Martin Losu

Personal information
- Nationality: Indonesian
- Born: 15 March 1987 (age 39) Pekanbaru, Indonesia

Sport
- Country: Indonesia
- Sport: T46 Athletics

Medal record
Men's Cycling
Representing Indonesia
Asian Para Games
| Bronze medal – third place | 2018 Jakarta | Men's C5 Road Cycling Road Race |

= Martin Losu =

Indonesian Paralympic athlete

Martin Losu (Marthin Losu, born 15 March 1987) is an Indonesian athlete.

==Biography==
Losu was born in Pekanbaru on 15 March 1987. He competes in the T46 events, defined by the International Paralympic Committee as encompassing "athletes with unilateral upper limb impairment" meeting specific standards, impaired upper limb range of motion, or "impaired upper limb muscle power", as well as athletes with bilateral impairment meeting certain criteria.

In 2008, Losu was studying at Lancang Kuning University. At the 2008 National Athletics Competition for the Disabled (Pekan Olahraga Cacat Nasional), he won two gold medals. He followed this with three golds at the 2008 ASEAN ParaGames in Thailand. For these accomplishments, he received a scholarship from the government of Riau. That year he took a position as an athletics trainer for the provincial government's Department of Youth and Sports.

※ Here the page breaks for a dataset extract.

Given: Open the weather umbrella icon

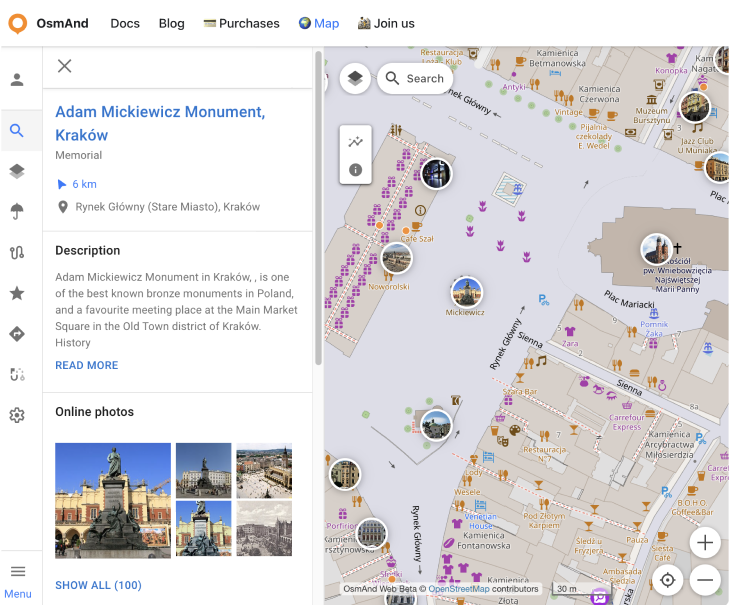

Losu spent approximately six months training in Riau for the 2009 ASEAN ParaGames in Malaysia, which was unsubsidised by the government. At the Games he won a silver medal, for which he received a financial reward from the government of Riau. At the 2011 ASEAN ParaGames in Surakarta, he competed in the 100-metre, 200-metre, 400-metre, 4x100-metre, and 4x400-metre events. Losu set a new regional record for the T46 200-metre race with a time of 23.05 seconds, as well as a regional record for the T46 100-metre race with a time of 11.14 seconds.

In June 2012, he began training to represent Indonesia at the 2012 Summer Paralympics in London, together with two other athletics competitors (including Setyo Budi Hartanto), a powerlifter, a swimmer and a table tennis player.